Dziś patrząc na te pytania, mogę z radością stwierdzić, że 2018 rok wyznaczył mi nową, dobrą drogę, którą w 2019 mam zamiar podążać dalej. Pewne sytuacje i pewni ludzie nauczyli mnie, że nie ma drogi na skróty. Ani w życiu zawodowym, ani w drodze do poznania samej siebie. I lepiej kroczyć swoją ścieżką, niż podążać za innymi, nawet jak ich wizja jest kusząca i pozornie łatwiejsza.
To akcja stworzona przez amerykańską artystkę Ali Edwards. Na czym polega? To bardzo proste. Wybierasz sobie jedno słowo – które staje się dla Ciebie mantrą na cały rok. Takie słowo przewodnik i motywator do dalszych działań. Znam ludzi, którzy nie lubią robić list, nie planują tak jak ja. Dla nich jest to świetna alternatywa, wybrać sobie tylko jedno słowo, które pomoże, gdy znajdziemy się na rozdrożu. Aby wzmocnić działanie słowa, tworzę moją osobistą mapę inspiracji, czyli visionboard.

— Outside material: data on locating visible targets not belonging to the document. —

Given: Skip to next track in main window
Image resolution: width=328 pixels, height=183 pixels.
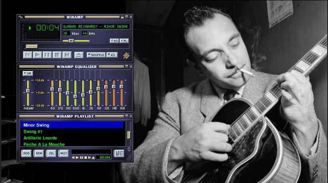Looking at the screenshot, I should point(67,55).
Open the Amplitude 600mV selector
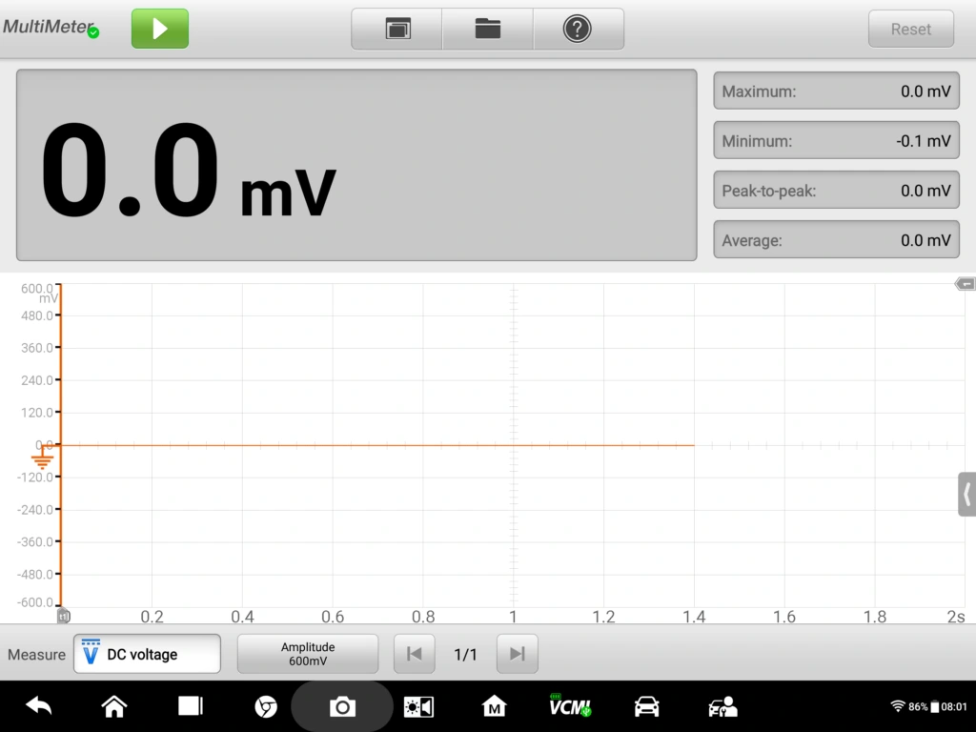The image size is (976, 732). pos(308,654)
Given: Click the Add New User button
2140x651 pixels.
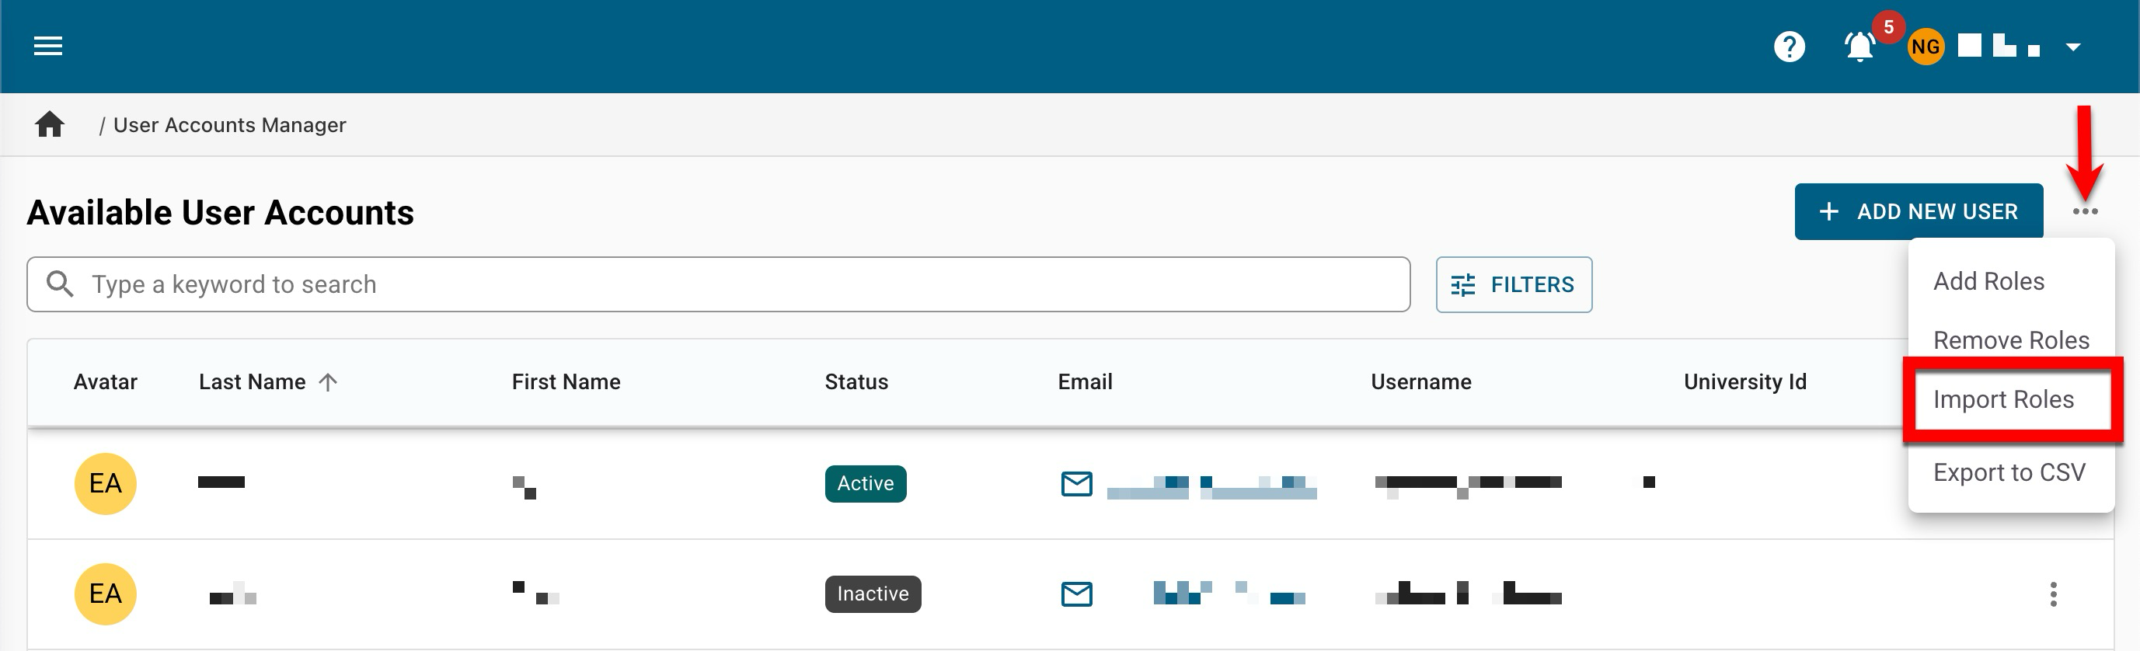Looking at the screenshot, I should 1917,212.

Chce odważnie spojrzeć na siebie, moją karierę, życie rodzinne i zmienić to co uwiera, to co się nie sprawdza. Zmienić nawyki, które powodują, że nie idę do przodu tak szybko jak bym chciała. Chcę zmienić podejście do siebie, bo byłam dla siebie przez lata zbyt pobłażliwa. W tym roku mam 3 ważne cele, których wykonanie zaplanowałam w najdrobniejszych szczegółach. A reszta? To dobrze jeść, dużo gotować, oglądać świetne filmy i seriale, marzyć i planować! Oczyścić przestrzeń, kupić nowe łóżko do sypialni czy opanować sztukę pole dance i jogę. Cieszyć się z każdej chwili spędzonej z dziećmi, mężem, rodziną i przyjaciółmi. Bo na tym mi najbardziej zależy, na szczerej i wspierającej relacji z bliskimi mi osobami!